How would i leaglize the slivlia. I plan on going through us customs and the dmv. The car is located in canada and i would have to pick it up there and then import it into america. Does anybody know how much roughly it will cost just to leaglize so that i can drive it in the us.


----------



## 240droptop (Nov 28, 2004)

240sxs1377 said:


> How would i leaglize the slivlia. I plan on going through us customs and the dmv. The car is located in canada and i would have to pick it up there and then import it into america. Does anybody know how much roughly it will cost just to leaglize so that i can drive it in the us.



contact www.worldcarlink.com and ask them go tot here site and go to contact they have improted many cars for my budys and I there greta and LEGAL at least up in Canada they ar but they know all the laws and will fill you in


----------



## 240sxs1377 (Jan 9, 2005)

Cool i contacted them and hopfully they will help me out.


----------



## Chuck (Nov 19, 2003)

lol, you will have to swap a KA into it... The SR20det is illegal in america, end of story, UNLESS you own a classic SE-R 200sx SE-R, sentra SE-L, or 2000 Sentra SE 2.0... and then you put the OEM turbocharger kit on it.. But due to the fact that the 240sx was never realeased with a 2.0L SR20det, it will be illegal.. theres no way of getting around it..


----------



## sunnydet90 (Sep 10, 2004)

Chuck said:


> lol, you will have to swap a KA into it... The SR20det is illegal in america, end of story, UNLESS you own a classic SE-R 200sx SE-R, sentra SE-L, or 2000 Sentra SE 2.0... and then you put the OEM turbocharger kit on it.. But due to the fact that the 240sx was never realeased with a 2.0L SR20det, it will be illegal.. theres no way of getting around it..

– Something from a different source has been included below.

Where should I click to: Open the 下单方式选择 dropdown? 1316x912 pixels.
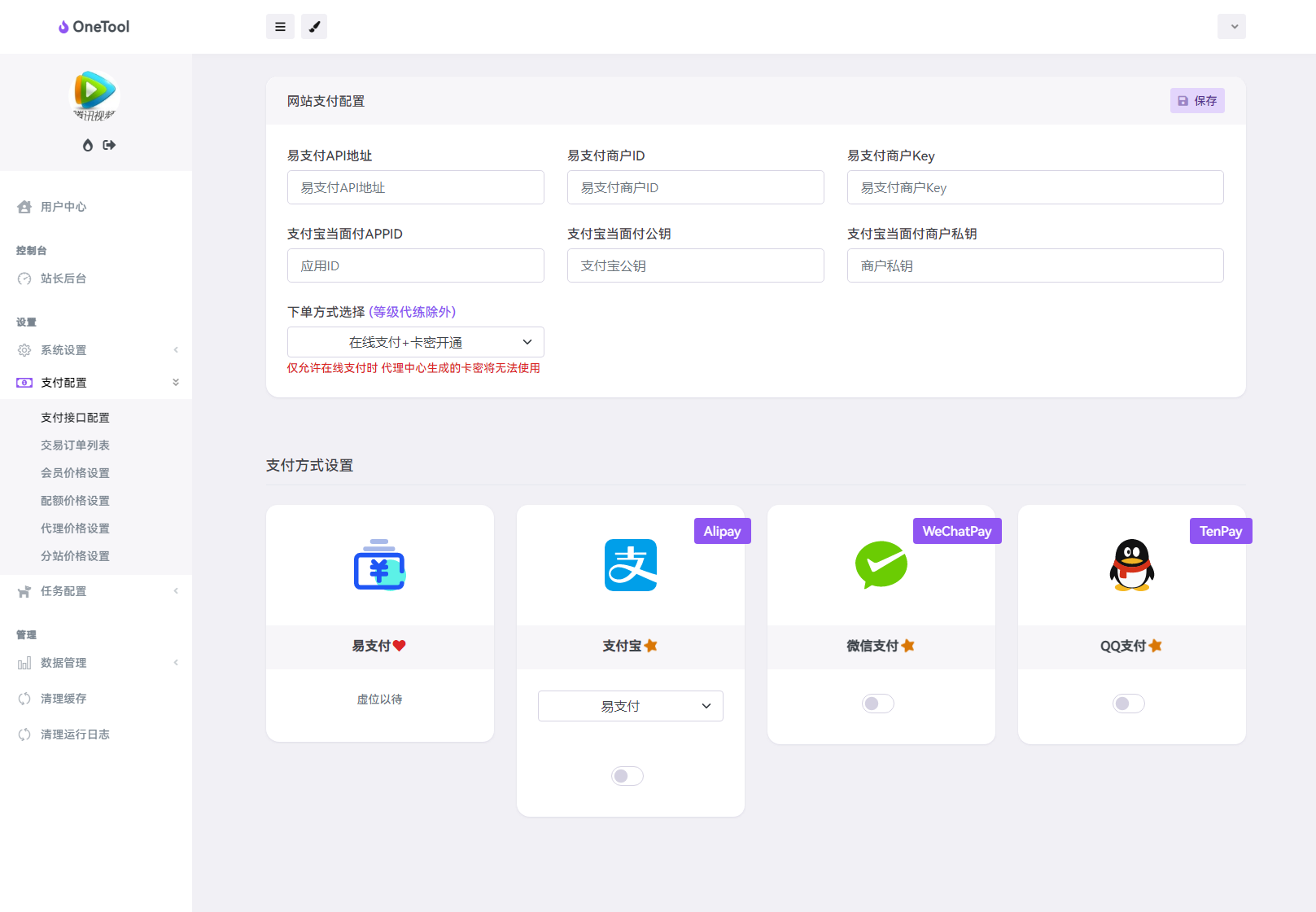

 but depending on where you live there will be mixed reactions with police and emissions on the motor. here in TN cops dont give a damn if you have an SR or RB or CA as long as it passes emissions and if it dont you can go to a county that doesnt require emissions testing and get tags without it.

Don


----------



## 200sxOuTKasT (Feb 24, 2003)

Chuck, it's not illegal in America, it's illegal in certain states. It's the same reason why I get to carry around a 5 inch switchblade here in Oregon like its a normal tool; while it's illegal for you to possess a switchblade at all in Texas unless you're a collector. So for a sr20det in Oregon, as long as it has OBDI and passes state emissions, then its good to go; I'm not as sure about OBDII though. Also, Japanese cars don't come with emissions equipment so you'll have to add that on. And to stay on topic, contact an Idaho DEQ Emissions Testing Center or whatever it's called and ask if a visual inspection is required, if not, you'll most likely be able to pass provided your car has the right emissions equipment and it passes.


----------



## sunnydet90 (Sep 10, 2004)

Chuck said:


> lol, you will have to swap a KA into it... The SR20det is illegal in america, end of story, UNLESS you own a classic SE-R 200sx SE-R, sentra SE-L, or 2000 Sentra SE 2.0... and then you put the OEM turbocharger kit on it.. But due to the fact that the 240sx was never realeased with a 2.0L SR20det, it will be illegal.. theres no way of getting around it..


 these cars you listed do not come with a OEM turbo kit.


----------